Materia Manet

Jacinta Silva 26 may - 15 jun

En este proceso de edición pictórica, el modo en que se destacan ciertos detalles corresponde a otra forma de registrar el modo en que se contaron los relatos y, por ende, en que se componen las pinturas. Se trata de una síntesis que estas logran, una vez más,
de modo similar a la escritura, donde basta una palabra para evocar una imagen. En esta pintura, donde me parece que son los detalles más ínfimos los que le parecen los más interesantes y memorables, basta un color para evocar una sensación y una forma para evocar a una persona. Debe ser algo parecido a cuando busco el término preciso para decir lo que realmente quiero decir, y no uso la palabra inmensidad para decir abismo, ni ocurrencia para decir acontecimiento.
Su pintura-lenguaje configura la construcción histórica que fija esos elementos (in)significantes imposibles de asimilar en el solo escuchar aquel primer relato, dándoles existencia y legibilidad.
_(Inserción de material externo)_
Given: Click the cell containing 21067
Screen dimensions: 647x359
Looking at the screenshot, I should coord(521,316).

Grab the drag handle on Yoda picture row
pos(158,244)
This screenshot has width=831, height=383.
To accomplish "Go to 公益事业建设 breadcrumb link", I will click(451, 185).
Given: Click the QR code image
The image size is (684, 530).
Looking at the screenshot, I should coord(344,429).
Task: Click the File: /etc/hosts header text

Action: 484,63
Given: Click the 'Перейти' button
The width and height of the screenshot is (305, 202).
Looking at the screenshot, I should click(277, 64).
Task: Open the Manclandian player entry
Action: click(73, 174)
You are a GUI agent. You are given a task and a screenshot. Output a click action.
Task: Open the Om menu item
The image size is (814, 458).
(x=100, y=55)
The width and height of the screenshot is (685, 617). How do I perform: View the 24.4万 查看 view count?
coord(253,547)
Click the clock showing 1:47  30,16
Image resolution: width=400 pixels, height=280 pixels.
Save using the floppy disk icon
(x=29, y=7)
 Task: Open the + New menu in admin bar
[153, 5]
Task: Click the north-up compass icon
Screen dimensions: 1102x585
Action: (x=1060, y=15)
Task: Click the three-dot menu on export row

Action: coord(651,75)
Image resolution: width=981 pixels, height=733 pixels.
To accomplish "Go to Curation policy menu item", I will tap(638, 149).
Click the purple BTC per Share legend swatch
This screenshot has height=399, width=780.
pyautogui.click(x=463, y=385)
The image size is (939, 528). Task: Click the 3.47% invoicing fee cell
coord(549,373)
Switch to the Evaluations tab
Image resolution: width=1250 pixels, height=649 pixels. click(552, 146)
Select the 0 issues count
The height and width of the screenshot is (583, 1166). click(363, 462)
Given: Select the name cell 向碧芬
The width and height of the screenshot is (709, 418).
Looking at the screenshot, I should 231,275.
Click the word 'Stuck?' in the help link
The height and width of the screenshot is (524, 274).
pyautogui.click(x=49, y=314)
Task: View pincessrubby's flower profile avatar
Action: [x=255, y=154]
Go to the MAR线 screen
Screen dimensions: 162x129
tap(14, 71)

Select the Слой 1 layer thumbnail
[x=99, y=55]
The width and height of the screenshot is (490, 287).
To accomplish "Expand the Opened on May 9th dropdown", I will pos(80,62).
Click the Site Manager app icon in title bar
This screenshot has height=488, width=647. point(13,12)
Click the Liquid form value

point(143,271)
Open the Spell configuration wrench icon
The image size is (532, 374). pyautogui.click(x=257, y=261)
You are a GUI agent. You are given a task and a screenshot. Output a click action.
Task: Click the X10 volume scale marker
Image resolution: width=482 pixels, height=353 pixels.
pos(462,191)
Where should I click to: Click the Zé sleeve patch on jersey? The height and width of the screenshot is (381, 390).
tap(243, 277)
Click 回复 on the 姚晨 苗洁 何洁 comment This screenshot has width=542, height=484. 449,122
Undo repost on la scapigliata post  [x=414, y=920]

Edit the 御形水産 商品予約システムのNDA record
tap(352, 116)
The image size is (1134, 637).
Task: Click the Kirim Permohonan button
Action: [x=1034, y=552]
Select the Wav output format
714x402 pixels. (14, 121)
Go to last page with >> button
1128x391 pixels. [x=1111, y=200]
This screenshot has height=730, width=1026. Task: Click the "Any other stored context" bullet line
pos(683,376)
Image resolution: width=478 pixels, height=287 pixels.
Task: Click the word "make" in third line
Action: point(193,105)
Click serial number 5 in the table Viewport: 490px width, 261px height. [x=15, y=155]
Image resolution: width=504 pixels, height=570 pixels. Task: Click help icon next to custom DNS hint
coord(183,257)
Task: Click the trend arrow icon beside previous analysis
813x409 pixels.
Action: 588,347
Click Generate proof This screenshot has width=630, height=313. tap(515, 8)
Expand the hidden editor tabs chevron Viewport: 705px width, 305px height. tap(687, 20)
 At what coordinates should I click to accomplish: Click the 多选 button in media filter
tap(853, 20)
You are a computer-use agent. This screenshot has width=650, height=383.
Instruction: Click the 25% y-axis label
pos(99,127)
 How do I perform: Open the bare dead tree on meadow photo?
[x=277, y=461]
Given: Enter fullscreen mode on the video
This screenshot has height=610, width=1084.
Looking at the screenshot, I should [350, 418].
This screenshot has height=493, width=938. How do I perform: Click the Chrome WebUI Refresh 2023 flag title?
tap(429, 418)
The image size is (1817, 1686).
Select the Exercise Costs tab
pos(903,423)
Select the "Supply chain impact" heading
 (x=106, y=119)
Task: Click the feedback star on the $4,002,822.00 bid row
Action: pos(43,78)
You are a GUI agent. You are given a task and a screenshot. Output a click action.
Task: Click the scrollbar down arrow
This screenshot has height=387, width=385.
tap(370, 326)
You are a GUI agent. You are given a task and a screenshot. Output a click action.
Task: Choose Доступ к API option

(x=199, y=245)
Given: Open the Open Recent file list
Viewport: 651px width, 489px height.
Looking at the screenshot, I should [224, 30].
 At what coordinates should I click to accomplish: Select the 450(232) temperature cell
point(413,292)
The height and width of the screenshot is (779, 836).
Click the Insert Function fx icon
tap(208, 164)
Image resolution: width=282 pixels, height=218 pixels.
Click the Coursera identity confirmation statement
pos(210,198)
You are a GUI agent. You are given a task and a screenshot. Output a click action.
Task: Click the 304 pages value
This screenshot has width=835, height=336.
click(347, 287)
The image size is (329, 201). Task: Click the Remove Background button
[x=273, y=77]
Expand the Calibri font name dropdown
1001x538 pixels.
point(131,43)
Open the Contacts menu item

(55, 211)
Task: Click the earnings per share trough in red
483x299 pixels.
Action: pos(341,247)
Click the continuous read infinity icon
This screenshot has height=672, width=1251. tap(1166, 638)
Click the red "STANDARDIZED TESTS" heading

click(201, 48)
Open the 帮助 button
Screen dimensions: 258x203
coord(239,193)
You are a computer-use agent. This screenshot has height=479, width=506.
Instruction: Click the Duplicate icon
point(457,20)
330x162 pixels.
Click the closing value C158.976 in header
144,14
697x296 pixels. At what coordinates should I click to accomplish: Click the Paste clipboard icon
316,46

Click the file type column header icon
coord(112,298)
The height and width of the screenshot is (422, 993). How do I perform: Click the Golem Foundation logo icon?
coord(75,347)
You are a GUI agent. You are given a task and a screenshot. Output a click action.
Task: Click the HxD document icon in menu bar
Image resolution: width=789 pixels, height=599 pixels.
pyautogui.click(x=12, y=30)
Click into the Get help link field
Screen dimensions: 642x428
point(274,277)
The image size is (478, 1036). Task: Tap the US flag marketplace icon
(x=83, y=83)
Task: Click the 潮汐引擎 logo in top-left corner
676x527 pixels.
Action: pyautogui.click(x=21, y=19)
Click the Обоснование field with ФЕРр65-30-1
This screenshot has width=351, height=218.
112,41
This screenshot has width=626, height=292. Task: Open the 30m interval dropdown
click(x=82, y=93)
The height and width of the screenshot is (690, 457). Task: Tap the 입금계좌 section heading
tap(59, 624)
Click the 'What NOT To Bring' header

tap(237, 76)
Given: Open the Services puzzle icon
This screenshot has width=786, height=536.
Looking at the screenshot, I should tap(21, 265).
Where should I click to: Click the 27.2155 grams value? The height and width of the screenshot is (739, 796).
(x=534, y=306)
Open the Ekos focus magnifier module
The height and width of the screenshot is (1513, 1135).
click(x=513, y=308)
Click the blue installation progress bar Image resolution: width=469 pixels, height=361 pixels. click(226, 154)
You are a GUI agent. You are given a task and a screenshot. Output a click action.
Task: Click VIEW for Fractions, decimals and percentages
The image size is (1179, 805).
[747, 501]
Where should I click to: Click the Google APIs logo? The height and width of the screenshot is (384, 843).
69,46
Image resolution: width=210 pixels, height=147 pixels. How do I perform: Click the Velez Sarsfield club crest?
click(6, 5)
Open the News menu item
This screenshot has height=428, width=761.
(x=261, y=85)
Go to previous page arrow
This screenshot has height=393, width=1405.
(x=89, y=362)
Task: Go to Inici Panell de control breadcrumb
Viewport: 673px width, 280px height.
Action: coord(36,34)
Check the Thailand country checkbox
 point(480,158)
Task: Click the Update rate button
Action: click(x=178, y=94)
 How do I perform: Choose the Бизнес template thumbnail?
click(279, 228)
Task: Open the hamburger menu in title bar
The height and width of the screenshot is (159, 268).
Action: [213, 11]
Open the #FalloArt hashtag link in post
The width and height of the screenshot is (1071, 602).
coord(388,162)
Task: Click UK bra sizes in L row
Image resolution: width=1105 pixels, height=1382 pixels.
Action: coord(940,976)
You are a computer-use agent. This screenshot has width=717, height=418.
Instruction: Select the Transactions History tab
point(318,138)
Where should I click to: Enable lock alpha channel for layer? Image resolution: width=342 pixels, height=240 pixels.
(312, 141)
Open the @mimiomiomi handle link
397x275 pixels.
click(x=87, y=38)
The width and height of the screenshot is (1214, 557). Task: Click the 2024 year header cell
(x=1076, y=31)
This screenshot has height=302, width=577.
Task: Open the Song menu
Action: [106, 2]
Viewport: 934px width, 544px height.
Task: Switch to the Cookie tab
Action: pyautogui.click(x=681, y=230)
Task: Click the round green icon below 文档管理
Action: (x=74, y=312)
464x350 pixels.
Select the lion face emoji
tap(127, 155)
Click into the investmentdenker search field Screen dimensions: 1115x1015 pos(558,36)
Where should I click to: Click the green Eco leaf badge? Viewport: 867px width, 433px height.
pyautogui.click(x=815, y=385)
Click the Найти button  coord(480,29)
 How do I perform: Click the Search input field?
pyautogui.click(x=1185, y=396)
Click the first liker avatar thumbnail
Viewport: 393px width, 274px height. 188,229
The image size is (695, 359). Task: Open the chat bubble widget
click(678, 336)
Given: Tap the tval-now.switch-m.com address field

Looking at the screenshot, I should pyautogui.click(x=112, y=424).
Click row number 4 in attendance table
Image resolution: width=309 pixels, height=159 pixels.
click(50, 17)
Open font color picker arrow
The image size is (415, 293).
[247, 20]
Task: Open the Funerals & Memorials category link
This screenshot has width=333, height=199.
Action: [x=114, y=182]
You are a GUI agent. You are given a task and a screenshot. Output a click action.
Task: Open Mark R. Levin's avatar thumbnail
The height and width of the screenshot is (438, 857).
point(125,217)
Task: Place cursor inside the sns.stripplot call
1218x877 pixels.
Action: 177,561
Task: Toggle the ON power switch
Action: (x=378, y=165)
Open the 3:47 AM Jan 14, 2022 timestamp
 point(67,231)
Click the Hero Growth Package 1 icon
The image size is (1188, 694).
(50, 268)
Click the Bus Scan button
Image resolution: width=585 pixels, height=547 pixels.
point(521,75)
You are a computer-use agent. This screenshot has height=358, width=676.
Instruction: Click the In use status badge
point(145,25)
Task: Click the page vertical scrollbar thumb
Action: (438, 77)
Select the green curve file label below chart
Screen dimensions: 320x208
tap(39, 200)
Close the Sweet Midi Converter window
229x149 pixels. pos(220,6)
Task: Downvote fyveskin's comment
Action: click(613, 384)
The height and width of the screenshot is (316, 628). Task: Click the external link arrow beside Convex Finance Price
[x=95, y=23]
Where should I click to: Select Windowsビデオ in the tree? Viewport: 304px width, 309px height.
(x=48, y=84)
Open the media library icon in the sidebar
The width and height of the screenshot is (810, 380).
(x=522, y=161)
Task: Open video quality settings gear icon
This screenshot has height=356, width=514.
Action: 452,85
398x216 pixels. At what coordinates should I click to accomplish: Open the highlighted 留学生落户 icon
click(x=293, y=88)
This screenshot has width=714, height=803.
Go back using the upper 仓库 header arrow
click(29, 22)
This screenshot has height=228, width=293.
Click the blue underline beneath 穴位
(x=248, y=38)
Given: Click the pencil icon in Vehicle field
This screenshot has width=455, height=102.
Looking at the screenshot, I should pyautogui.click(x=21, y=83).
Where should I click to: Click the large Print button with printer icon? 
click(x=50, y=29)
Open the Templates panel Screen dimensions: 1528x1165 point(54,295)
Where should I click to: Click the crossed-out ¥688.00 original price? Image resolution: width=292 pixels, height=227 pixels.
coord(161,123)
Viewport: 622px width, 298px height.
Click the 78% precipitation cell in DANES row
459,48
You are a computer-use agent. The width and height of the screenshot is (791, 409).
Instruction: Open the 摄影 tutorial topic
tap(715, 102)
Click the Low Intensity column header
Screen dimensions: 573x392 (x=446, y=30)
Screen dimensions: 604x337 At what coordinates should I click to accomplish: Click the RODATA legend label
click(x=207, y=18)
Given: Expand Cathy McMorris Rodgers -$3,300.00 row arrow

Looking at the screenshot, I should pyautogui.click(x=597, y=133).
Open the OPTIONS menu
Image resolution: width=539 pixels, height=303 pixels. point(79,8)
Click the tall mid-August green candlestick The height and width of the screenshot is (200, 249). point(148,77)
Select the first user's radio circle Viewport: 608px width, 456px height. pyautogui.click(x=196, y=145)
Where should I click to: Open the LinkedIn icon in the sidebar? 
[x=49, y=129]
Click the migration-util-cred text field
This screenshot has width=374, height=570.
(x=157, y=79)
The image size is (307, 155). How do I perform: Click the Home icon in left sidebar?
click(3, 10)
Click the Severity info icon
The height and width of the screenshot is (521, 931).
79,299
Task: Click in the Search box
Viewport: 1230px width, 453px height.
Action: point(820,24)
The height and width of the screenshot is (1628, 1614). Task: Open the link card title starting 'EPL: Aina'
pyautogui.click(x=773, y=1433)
Después de la primera impresión, el análisis y edición pictórica logran dar existencia a aquello que nunca tuvo actualidad, “que se muestra con posterioridad a través de huellas al mismo tiempo familiares y enigmáticas (…) La memoria: el padecimiento de síntomas, signos enigmáticos provenientes de ese pasado que nunca fue presente.” [continuaba aquel ensayo del 2008]. El resultado: una pintura que habla más de sí misma que de quien la ejecuta, y de ‘La Historia’ más que de ‘la pequeña historia’.

Fragmento del texto Materia manet: edición y montaje de Fernanda Aránguiz.